12 August 2020CopyrightMuireann Bolger

Amazon, Google, Spotify win challenge to royalty rates hike

In a victory for music streaming providers Amazon, Google, Spotify and Pandora Media, the  US Circuit Court for the District of Columbia has approved a challenge to royalty rates they were ordered to pay by the  US Copyright Royalty Board.

In a  decision handed down on August 7, the court found the board failed to give notice or to sufficiently explain its decision making when it ordered streaming services to pay “significantly higher” rates to the National Music Publishers’ Association and the Nashville Songwriters Association International. The circuit court affirmed the appeal in part, vacating and remanding further proceedings back to the board.

The board introduces new proceedings every five years to set the royalty rates and terms for  copyright protected music. In January, 2016, the board initiated proceedings to determine the royalty rates and terms between January 1 2018, to December 31 2022.

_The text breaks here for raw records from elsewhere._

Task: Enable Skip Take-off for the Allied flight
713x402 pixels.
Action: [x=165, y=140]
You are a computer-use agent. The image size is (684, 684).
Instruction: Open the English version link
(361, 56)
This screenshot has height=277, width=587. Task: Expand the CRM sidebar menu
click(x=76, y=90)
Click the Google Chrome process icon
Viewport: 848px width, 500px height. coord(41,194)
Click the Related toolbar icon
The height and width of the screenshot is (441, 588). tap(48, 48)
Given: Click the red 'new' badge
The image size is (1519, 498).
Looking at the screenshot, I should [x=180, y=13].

But the streaming providers and rights owners were unable to agree so the board adjudicated the rates and terms. In January 2019, the board issued its final decision, which held that a phasing in of a 15.1% revenue rate and a 26.2% total content cost rate over five years was appropriate.

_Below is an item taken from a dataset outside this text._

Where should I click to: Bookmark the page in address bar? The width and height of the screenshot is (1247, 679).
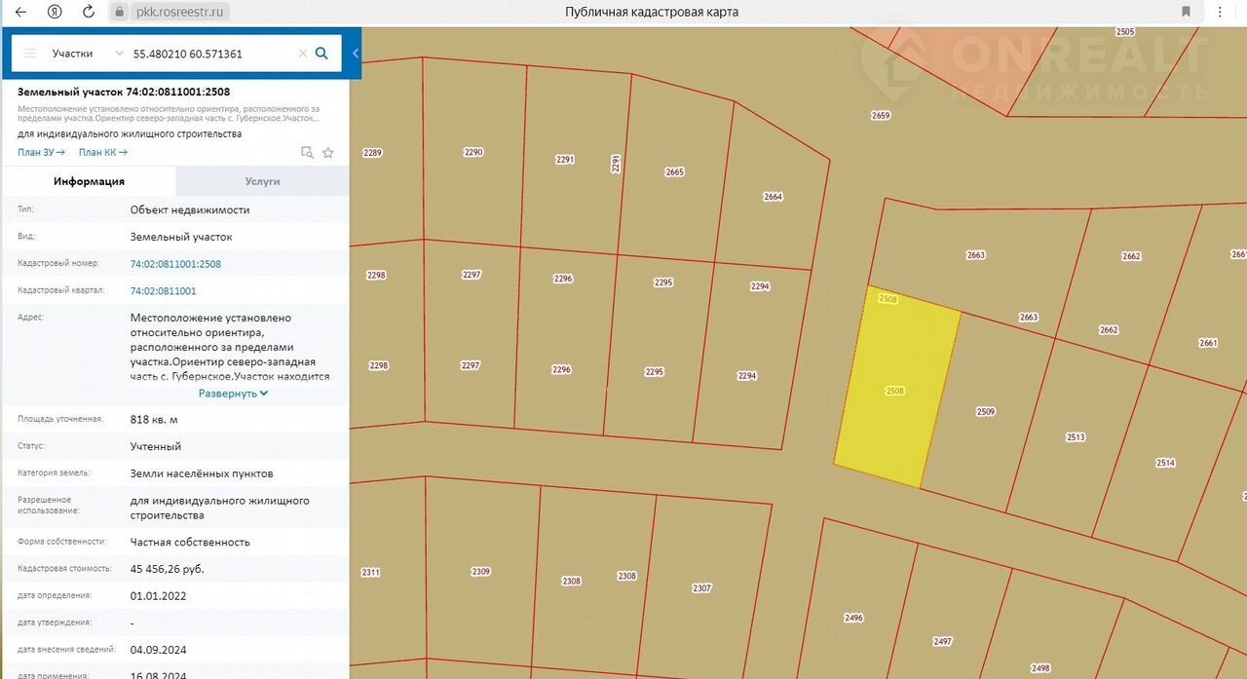1186,12
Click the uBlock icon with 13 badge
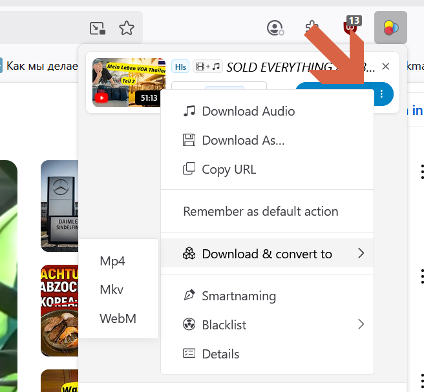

The streaming services appealed this decision, challenging the board’s rate structure and the specific rates. The copyright owners also appealed, arguing they never officially agreed to the rate structure.

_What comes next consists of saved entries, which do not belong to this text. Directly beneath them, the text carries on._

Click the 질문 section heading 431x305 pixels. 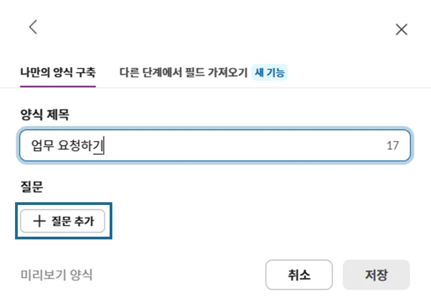(31, 186)
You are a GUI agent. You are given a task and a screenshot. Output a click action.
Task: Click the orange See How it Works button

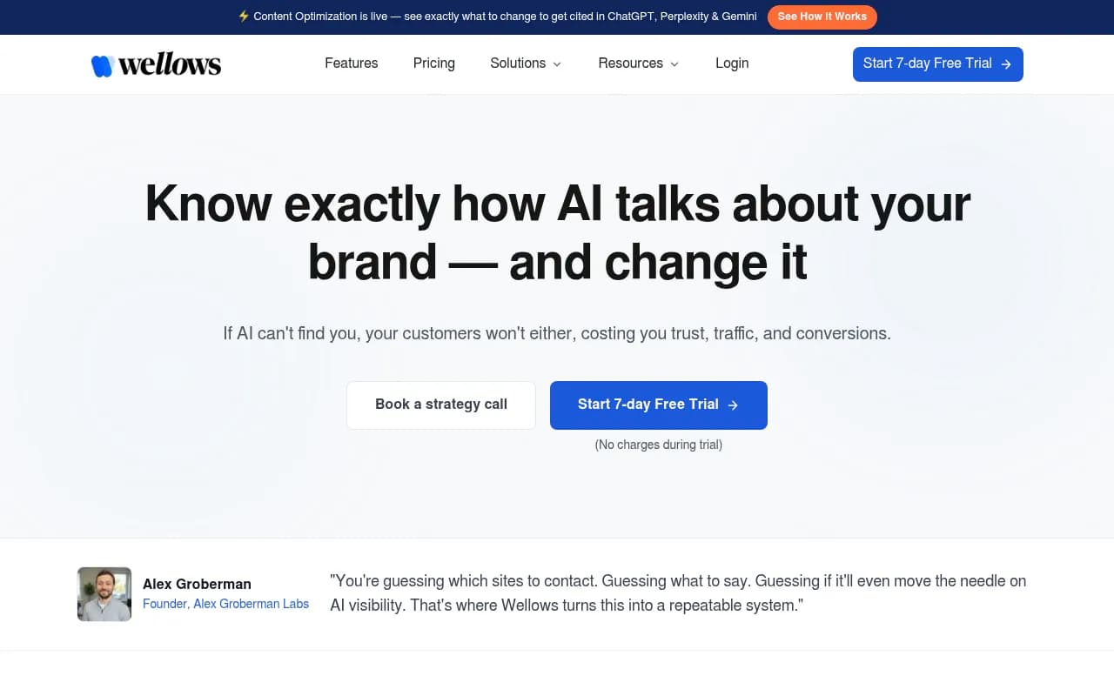pyautogui.click(x=822, y=17)
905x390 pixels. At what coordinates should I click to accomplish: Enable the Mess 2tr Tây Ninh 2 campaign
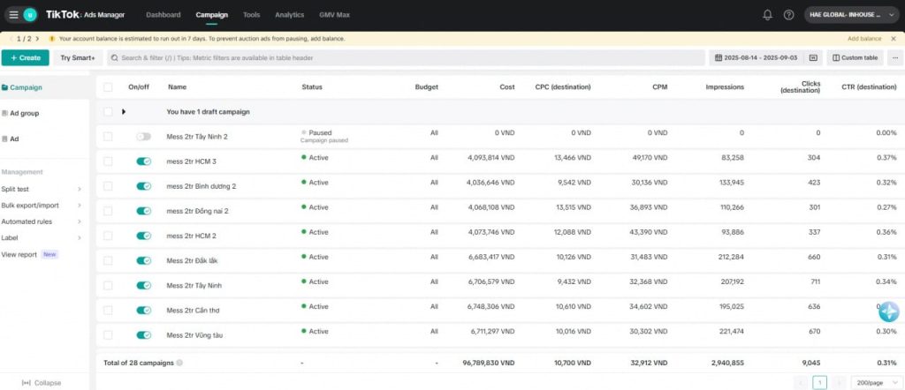pyautogui.click(x=143, y=137)

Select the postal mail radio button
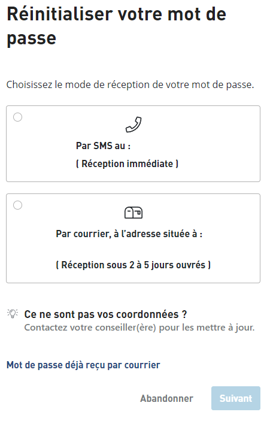coord(18,205)
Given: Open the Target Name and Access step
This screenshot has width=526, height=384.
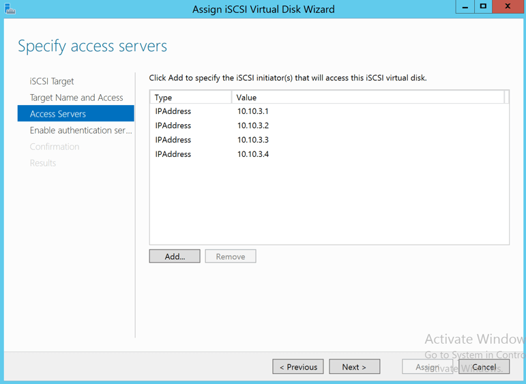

The circuit court dismissed the arguments of the copyright owners but upheld the arguments of the streaming providers, finding that the uncapping of the total content cost across all categories leaves the streaming services providers exposed to potentially large hikes in the mechanical licence royalties they must pay.

It also pointed out that the board not only stripped away the total content cost caps, but also significantly hiked both the revenue rate and the total content cost rates the streaming services would have to pay, increasing the revenue rate by 44% relative to the preexisting rates, from 10.5% for most categories to 15.1%.

In 2011, the board initiated its second mechanical licence ratemaking proceeding known as ‘Phonorecords II’. The streaming services argued that the board failed to reasonably explain its rejection of the Phonorecords II settlement as a benchmark for its 2016 proceedings, which the circuit court upheld. The court also agreed with the streaming services’ objection to the board’s “late-in-the-game” reformulation of how the service revenue for bundled offerings was calculated. The court agreed with the streaming services that the board had failed to explain the legal basis for its rewrite.